-- Opening Marker --

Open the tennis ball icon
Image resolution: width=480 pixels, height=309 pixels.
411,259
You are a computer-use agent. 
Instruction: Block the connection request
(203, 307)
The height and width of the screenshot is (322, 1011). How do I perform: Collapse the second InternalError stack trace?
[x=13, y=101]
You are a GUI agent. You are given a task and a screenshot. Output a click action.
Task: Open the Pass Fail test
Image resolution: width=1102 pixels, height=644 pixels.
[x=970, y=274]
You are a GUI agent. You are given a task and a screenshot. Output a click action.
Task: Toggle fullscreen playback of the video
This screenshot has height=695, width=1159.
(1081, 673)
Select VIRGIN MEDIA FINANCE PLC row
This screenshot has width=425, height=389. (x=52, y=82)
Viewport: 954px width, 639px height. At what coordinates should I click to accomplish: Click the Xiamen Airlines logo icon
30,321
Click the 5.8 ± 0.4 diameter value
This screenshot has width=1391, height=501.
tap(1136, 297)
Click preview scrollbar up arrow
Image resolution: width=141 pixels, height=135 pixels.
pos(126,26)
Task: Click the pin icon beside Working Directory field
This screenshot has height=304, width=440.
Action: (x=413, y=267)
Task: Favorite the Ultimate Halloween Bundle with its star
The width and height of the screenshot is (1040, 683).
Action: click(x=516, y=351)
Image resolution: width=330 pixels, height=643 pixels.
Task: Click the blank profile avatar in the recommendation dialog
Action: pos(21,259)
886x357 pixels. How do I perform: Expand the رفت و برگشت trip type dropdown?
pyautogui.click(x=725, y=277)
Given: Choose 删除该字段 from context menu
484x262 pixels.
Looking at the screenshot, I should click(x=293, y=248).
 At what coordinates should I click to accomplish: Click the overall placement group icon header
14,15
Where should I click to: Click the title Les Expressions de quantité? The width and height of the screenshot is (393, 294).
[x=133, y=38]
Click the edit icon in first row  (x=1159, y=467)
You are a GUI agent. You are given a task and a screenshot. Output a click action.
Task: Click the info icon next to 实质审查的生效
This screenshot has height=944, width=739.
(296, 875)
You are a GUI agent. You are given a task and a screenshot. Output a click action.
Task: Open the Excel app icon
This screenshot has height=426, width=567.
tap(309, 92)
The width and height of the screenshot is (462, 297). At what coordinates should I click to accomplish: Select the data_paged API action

-- Closing Marker --

- [WHAT THE TASK ASKS]
All of the data above is to be given again, word for word.

- [EXPECTED OUTPUT]
Open the tennis ball icon
Image resolution: width=480 pixels, height=309 pixels.
411,259
You are a computer-use agent. 
Instruction: Block the connection request
(203, 307)
The height and width of the screenshot is (322, 1011). How do I perform: Collapse the second InternalError stack trace?
[x=13, y=101]
You are a GUI agent. You are given a task and a screenshot. Output a click action.
Task: Open the Pass Fail test
Image resolution: width=1102 pixels, height=644 pixels.
[x=970, y=274]
You are a GUI agent. You are given a task and a screenshot. Output a click action.
Task: Toggle fullscreen playback of the video
This screenshot has height=695, width=1159.
(1081, 673)
Select VIRGIN MEDIA FINANCE PLC row
This screenshot has width=425, height=389. (x=52, y=82)
Viewport: 954px width, 639px height. At what coordinates should I click to accomplish: Click the Xiamen Airlines logo icon
30,321
Click the 5.8 ± 0.4 diameter value
This screenshot has width=1391, height=501.
tap(1136, 297)
Click preview scrollbar up arrow
Image resolution: width=141 pixels, height=135 pixels.
pos(126,26)
Task: Click the pin icon beside Working Directory field
This screenshot has height=304, width=440.
Action: (x=413, y=267)
Task: Favorite the Ultimate Halloween Bundle with its star
The width and height of the screenshot is (1040, 683).
Action: click(x=516, y=351)
Image resolution: width=330 pixels, height=643 pixels.
Task: Click the blank profile avatar in the recommendation dialog
Action: pos(21,259)
886x357 pixels. How do I perform: Expand the رفت و برگشت trip type dropdown?
pyautogui.click(x=725, y=277)
Given: Choose 删除该字段 from context menu
484x262 pixels.
Looking at the screenshot, I should click(x=293, y=248).
 At what coordinates should I click to accomplish: Click the overall placement group icon header
14,15
Where should I click to: Click the title Les Expressions de quantité? The width and height of the screenshot is (393, 294).
[x=133, y=38]
Click the edit icon in first row  (x=1159, y=467)
You are a GUI agent. You are given a task and a screenshot. Output a click action.
Task: Click the info icon next to 实质审查的生效
This screenshot has height=944, width=739.
(296, 875)
You are a GUI agent. You are given a task and a screenshot. Output a click action.
Task: Open the Excel app icon
This screenshot has height=426, width=567.
tap(309, 92)
The width and height of the screenshot is (462, 297). At what coordinates should I click to accomplish: Select the data_paged API action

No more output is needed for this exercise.